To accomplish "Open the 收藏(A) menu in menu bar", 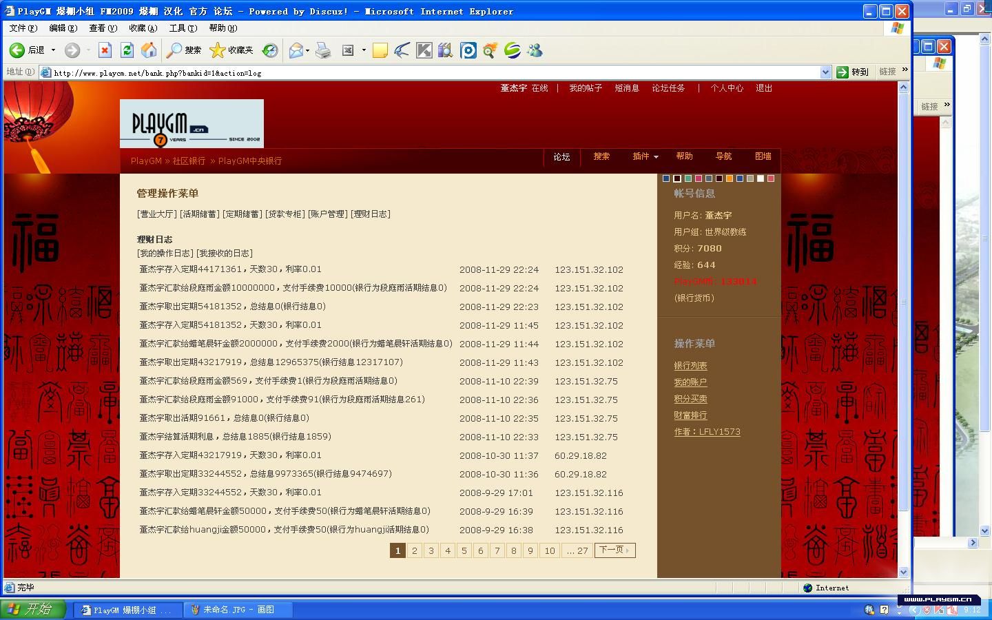I will 143,28.
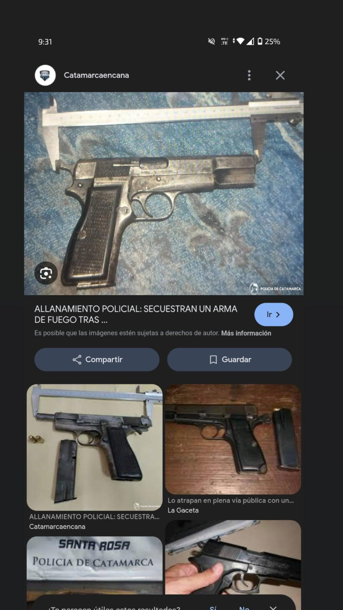The width and height of the screenshot is (343, 610).
Task: Open the main pistol photo
Action: pyautogui.click(x=164, y=194)
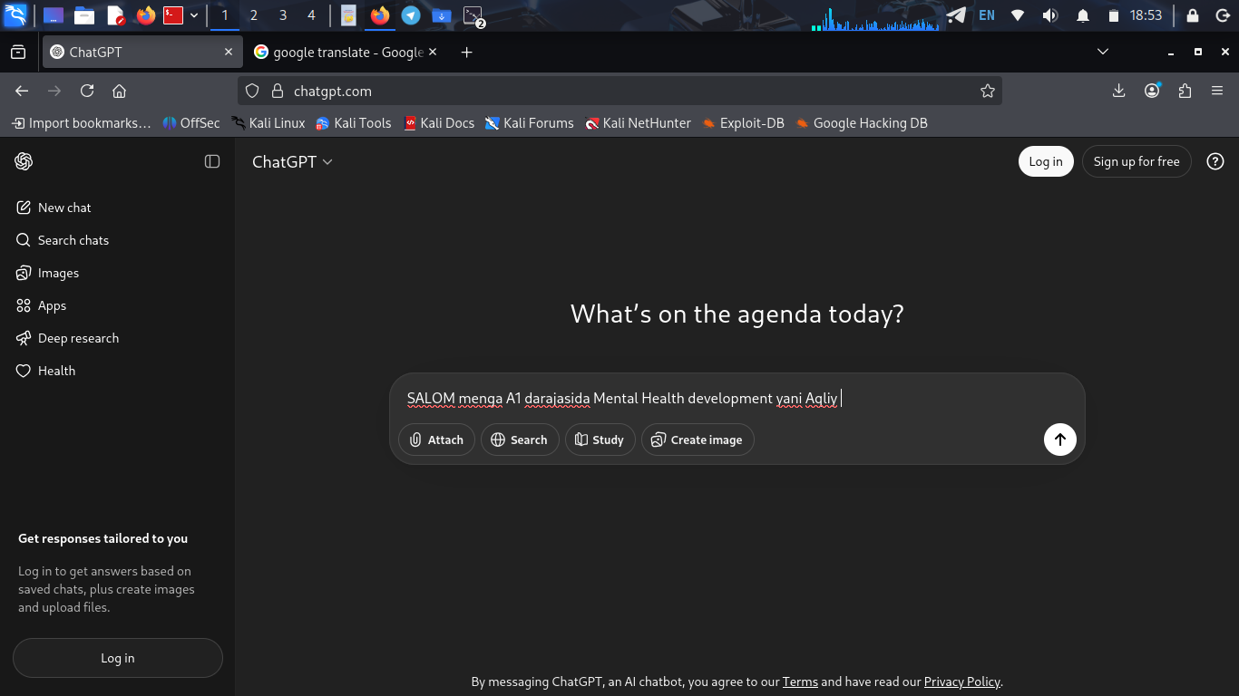Click Sign up for free button
Viewport: 1239px width, 696px height.
[1136, 161]
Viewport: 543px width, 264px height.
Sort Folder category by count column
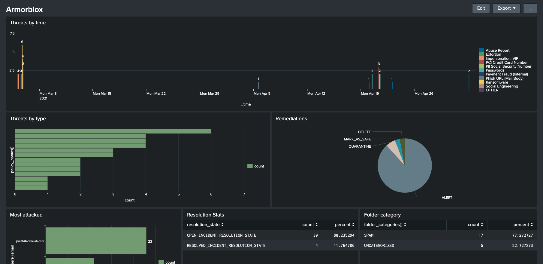click(x=475, y=225)
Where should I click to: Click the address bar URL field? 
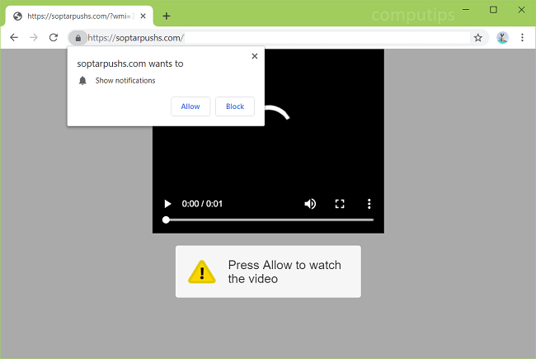[272, 37]
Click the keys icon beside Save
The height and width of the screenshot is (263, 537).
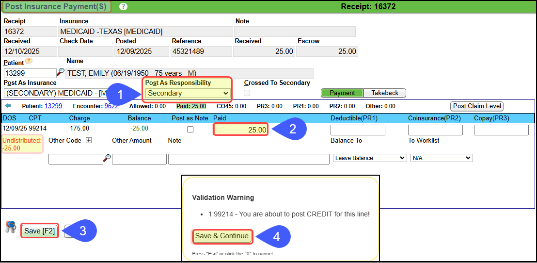click(x=10, y=227)
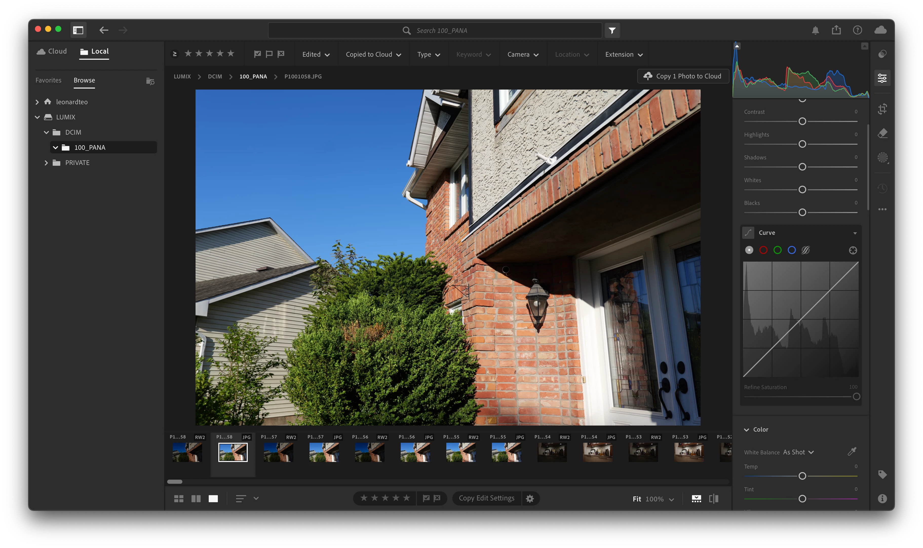Open the Masking tool
The image size is (923, 548).
[x=882, y=158]
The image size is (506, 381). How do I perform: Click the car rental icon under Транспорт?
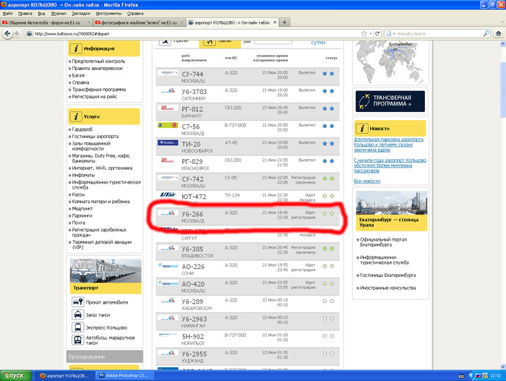click(x=77, y=301)
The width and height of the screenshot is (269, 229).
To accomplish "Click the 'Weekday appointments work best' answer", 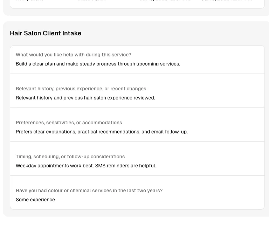I will pyautogui.click(x=86, y=166).
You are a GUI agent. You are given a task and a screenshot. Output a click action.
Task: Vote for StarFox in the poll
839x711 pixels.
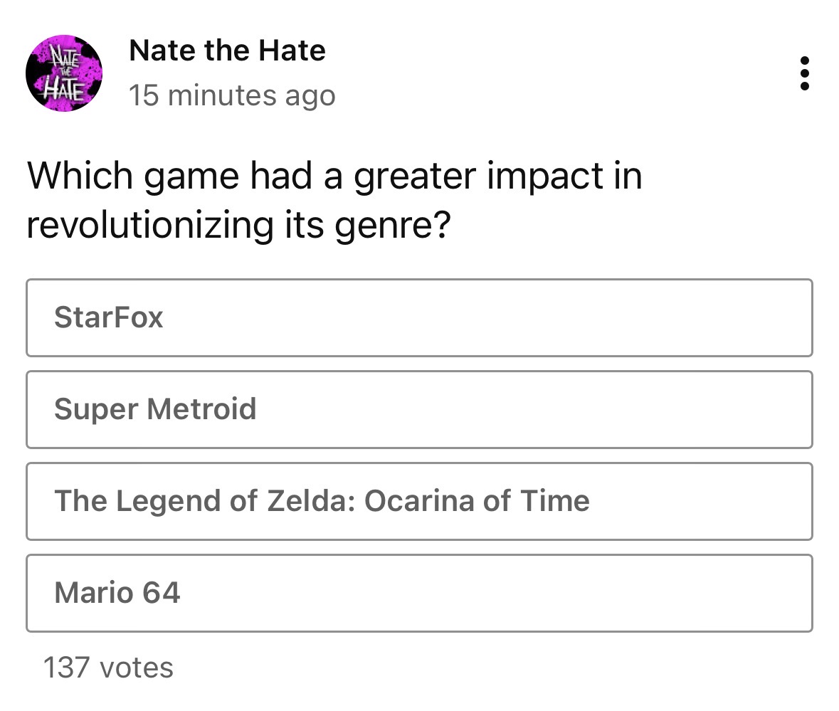tap(419, 317)
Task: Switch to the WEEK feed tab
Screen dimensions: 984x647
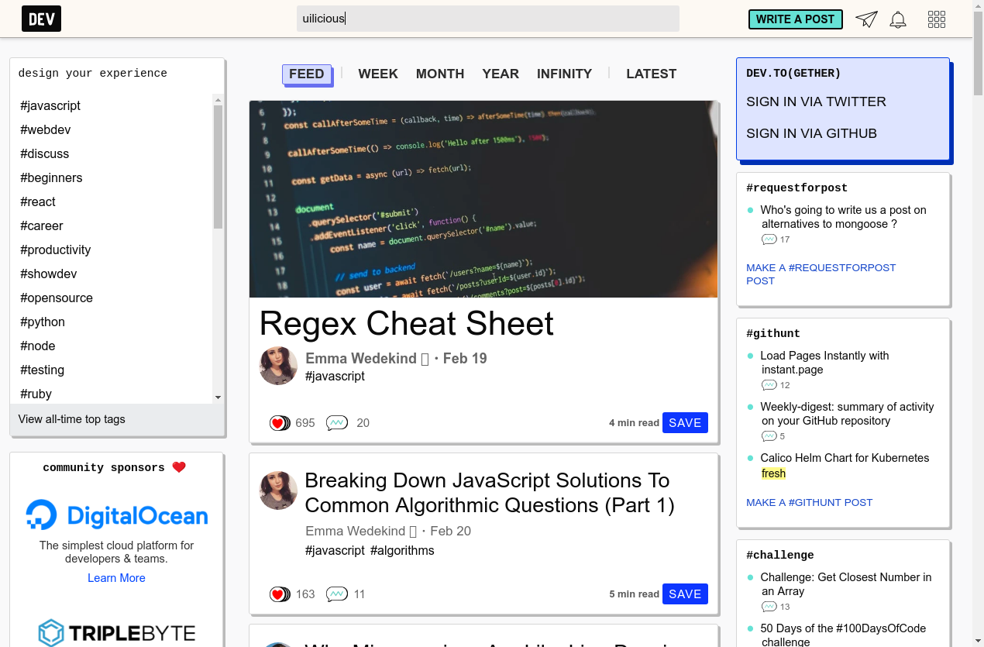Action: [378, 74]
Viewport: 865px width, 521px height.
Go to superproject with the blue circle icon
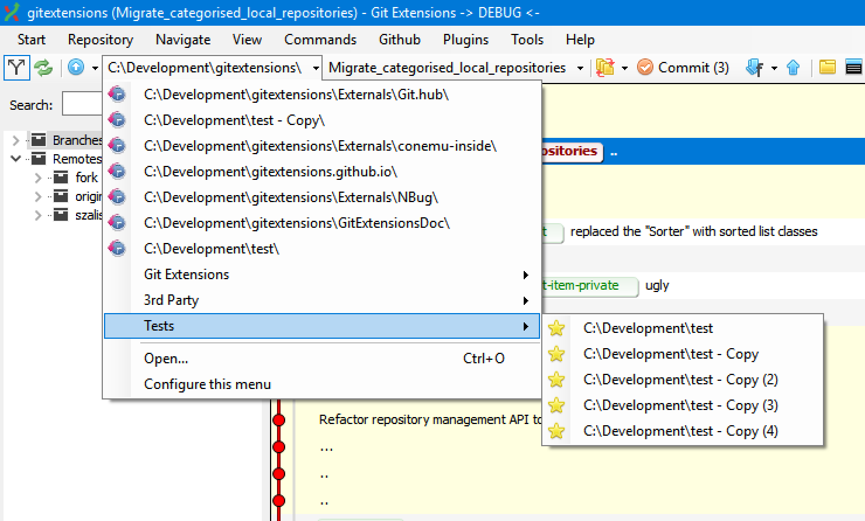pyautogui.click(x=77, y=67)
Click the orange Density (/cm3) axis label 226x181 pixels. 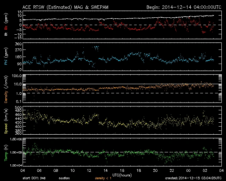pyautogui.click(x=6, y=91)
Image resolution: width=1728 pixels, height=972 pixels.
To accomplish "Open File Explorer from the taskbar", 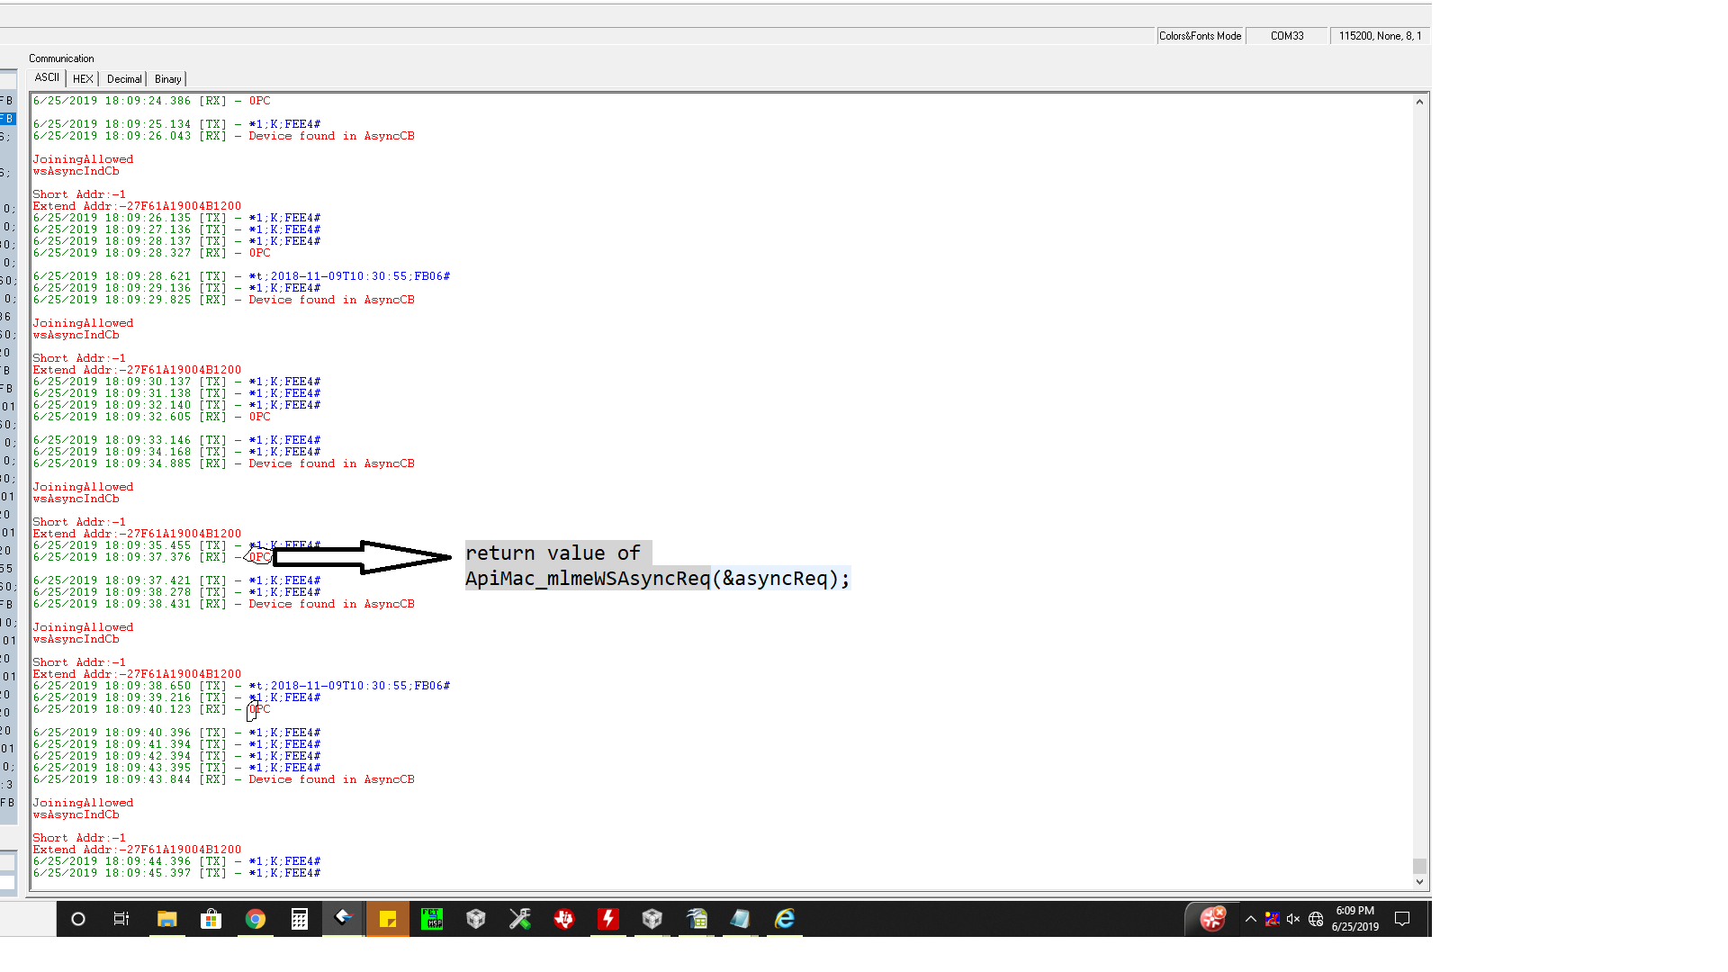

To be done - From the listing, pull out the lines starting with the one containing "Where should I" and going on through the one containing "click(x=77, y=301)", both included, and copy them unchanged. Leave the pictures out.

Reply to the exercise -
Where should I click to: Click the address bar URL field? 
[272, 37]
Click the keys icon beside Save
The height and width of the screenshot is (263, 537).
click(x=10, y=227)
Open the Masking tool
The image size is (923, 548).
[x=882, y=158]
The image size is (506, 381). How do I perform: Click the car rental icon under Транспорт?
click(x=77, y=301)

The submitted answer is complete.